• _YOUR GOAL_
The line containing "You are a GUI" marks the start; extract exactly from it through the last line of the entries, and omit any pictures.

[Opening SUPPLIED MATERIAL section]

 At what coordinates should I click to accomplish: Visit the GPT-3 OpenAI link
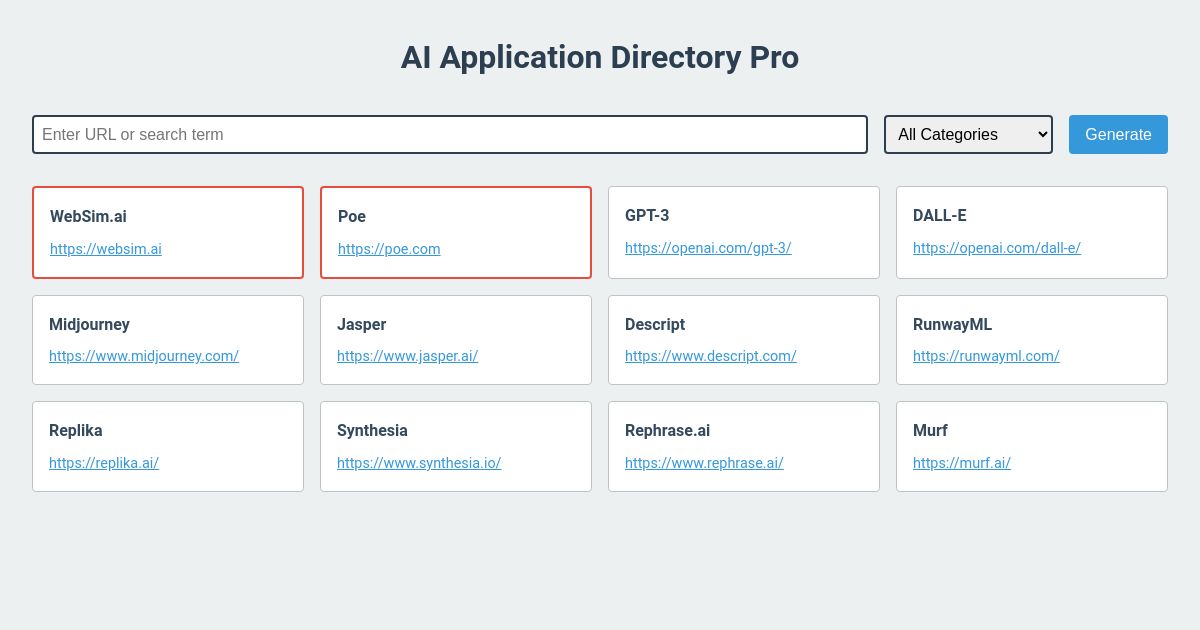click(x=708, y=248)

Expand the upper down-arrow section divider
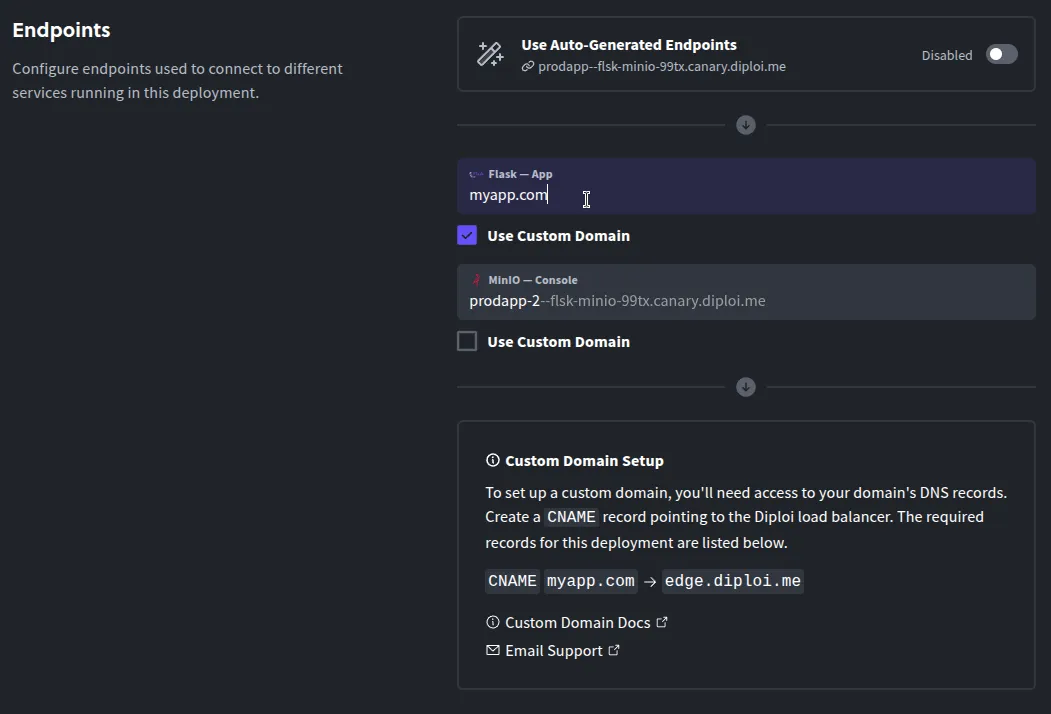(745, 124)
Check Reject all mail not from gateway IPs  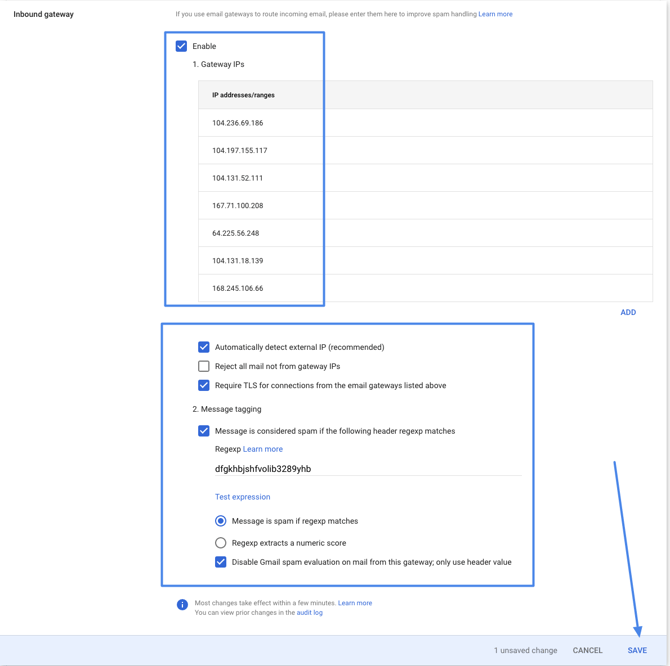(204, 366)
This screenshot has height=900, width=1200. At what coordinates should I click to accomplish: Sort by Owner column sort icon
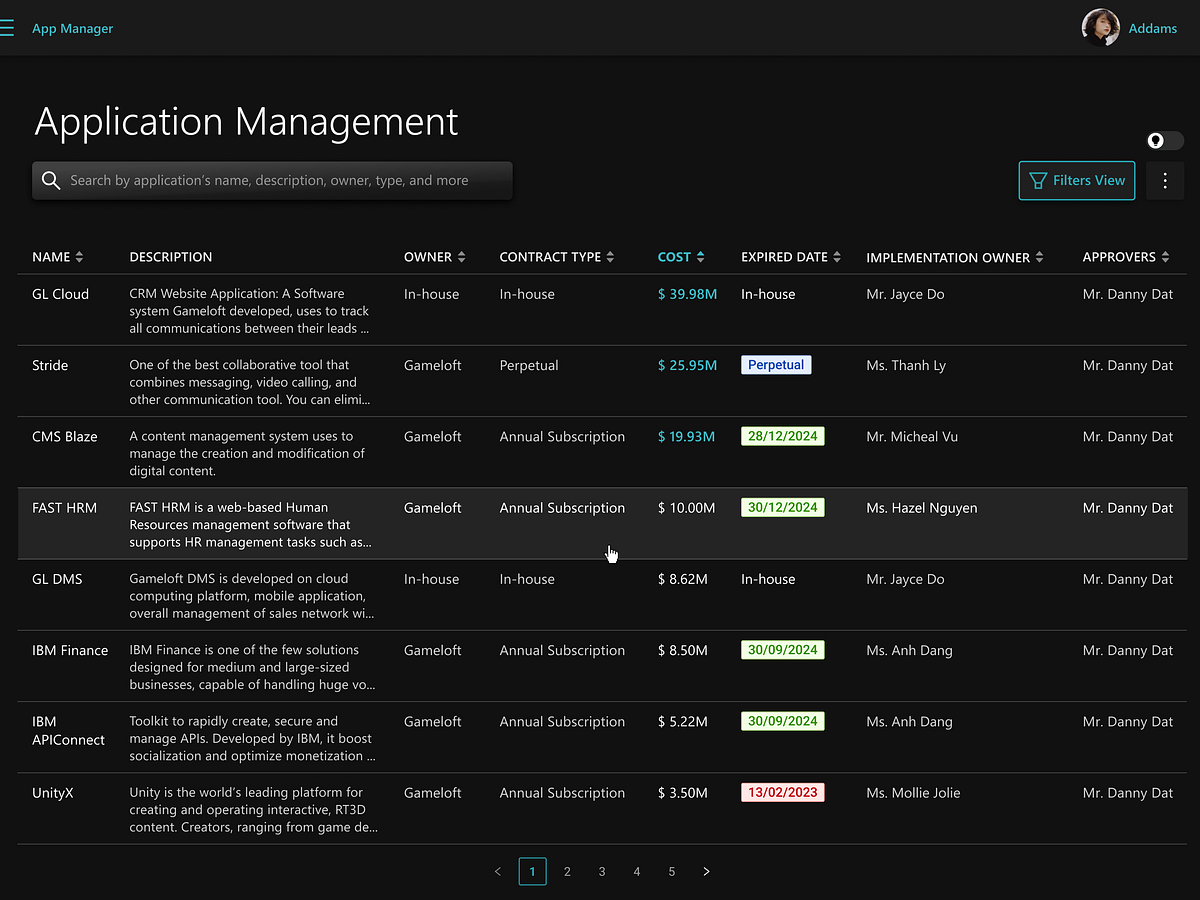click(x=461, y=257)
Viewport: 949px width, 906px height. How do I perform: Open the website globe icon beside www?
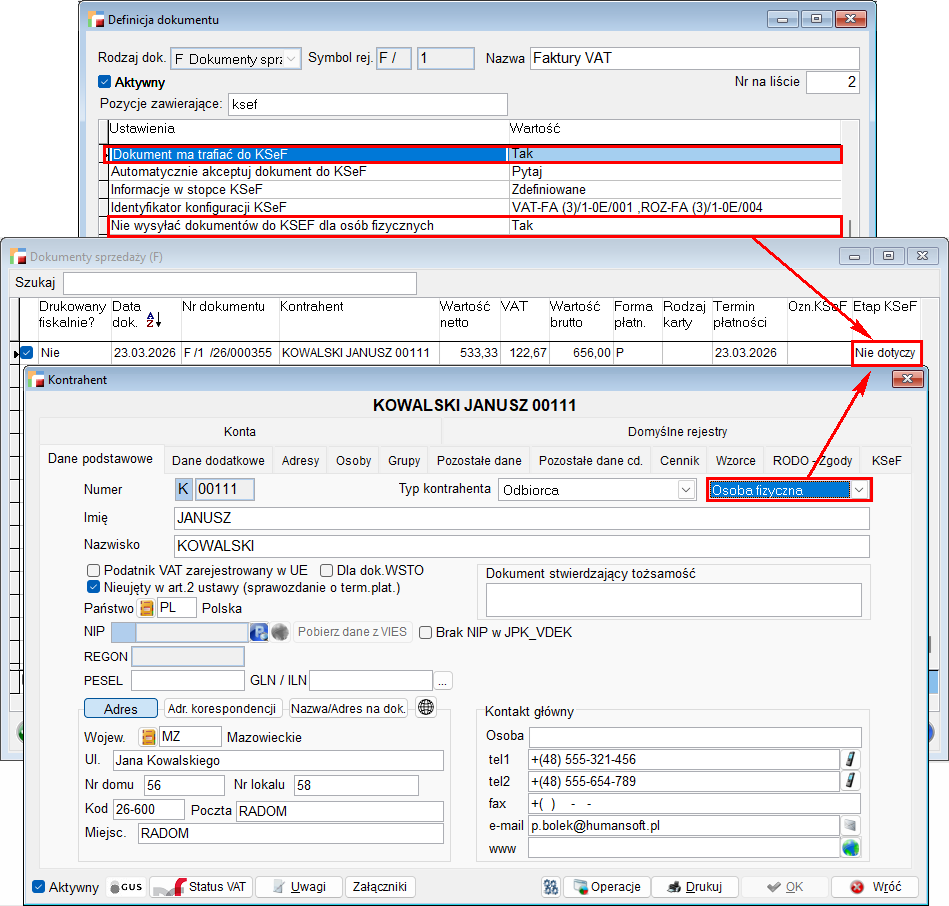(x=851, y=848)
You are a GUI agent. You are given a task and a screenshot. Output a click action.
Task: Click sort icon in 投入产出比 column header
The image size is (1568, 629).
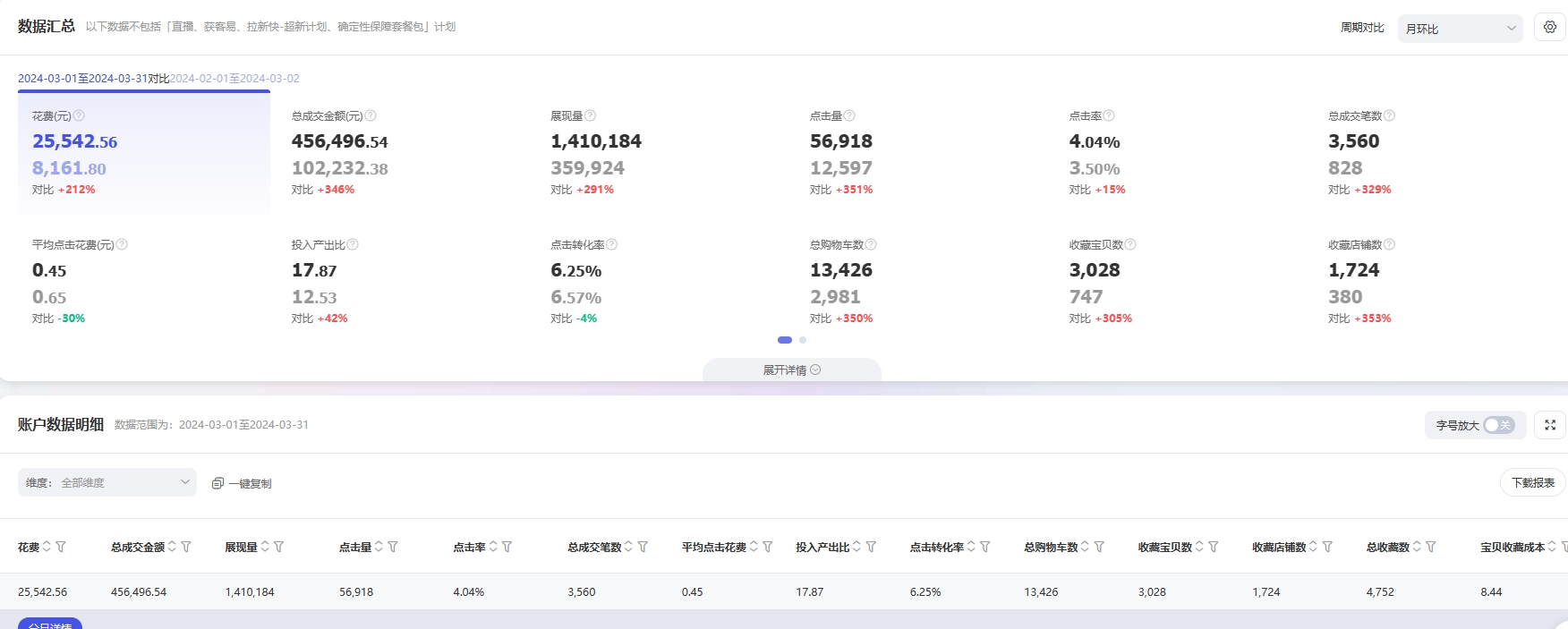pyautogui.click(x=856, y=547)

[Closing SUPPLIED MATERIAL section]

• _OUTPUT FOR THIS EXERCISE_
You are a GUI agent. You are given a task and a screenshot. Output a click action.
Task: Click sort icon in 投入产出比 column header
The image size is (1568, 629).
pyautogui.click(x=856, y=547)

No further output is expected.